A debate bump can’t revamp the fundamentals of race. For example, if a bad economy is dooming a nominee, a good debate isn’t going to fix the problem.
However, the fundamentals of this race should favor Biden. The economy is growing, unemployment is low, and inflation, while stubborn, is way down. Wages have been beating inflation for many months. No incumbent president in the era of modern economic data has lost reelection under these types of economic conditions. (President Lyndon Johnson abandoned his 1968 reelection bid amid good economic conditions, but he was presiding over a deeply unpopular Vietnam War where American troops were dying in large numbers, stoking civil discontent.)
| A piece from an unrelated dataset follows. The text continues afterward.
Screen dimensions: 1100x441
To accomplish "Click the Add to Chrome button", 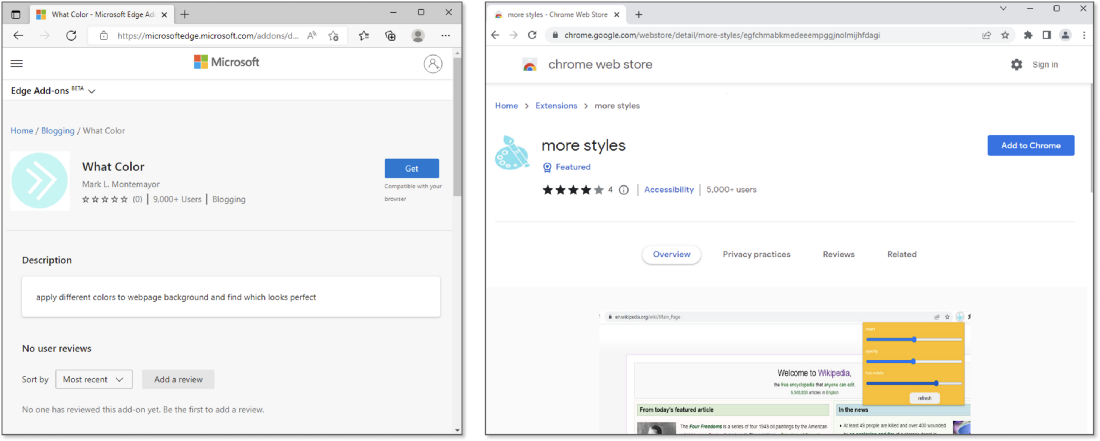I will point(1030,145).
Biden has been gamely pushing an upbeat economic message, but that’s difficult to disseminate when the 24/7 news cycle is chaos all the time: from the border influx to campus unrest to the Trump trial.
The now agreed-upon June 27 debate on CNN and likely September debate on ABC are guaranteed media spectacles, pushing other news out of the way.
Biden will also enter June’s forum with rock-bottom expectations, in large part thanks to Trump, 77, who said yesterday, “Crooked Joe Biden is the worst debater I have ever faced. He can’t put two sentences together.” A fairer assessment would be that Biden has been an uneven debater during his 55 years in electoral politics but usually pulls out a good performance at crunch time.
If we see the confident president who dominated March’s State of the Union address cogently explaining how far the economy has come and reassuring the nation about its future, Biden may get that poll bump.
And a big enough bump may reset the race.
As I have noted, other first-term incumbent presidents needed some spark to rehabilitate sagging mid-term job approval numbers before the general election. In the fall of 1983, Ronald Reagan got that jolt with the military operation in Grenada. In 1996, Bill Clinton got that with a government shutdown that the public blamed on Congressional Republicans.
Such a spark has eluded Biden. So, a worried president has decided to strike a match himself.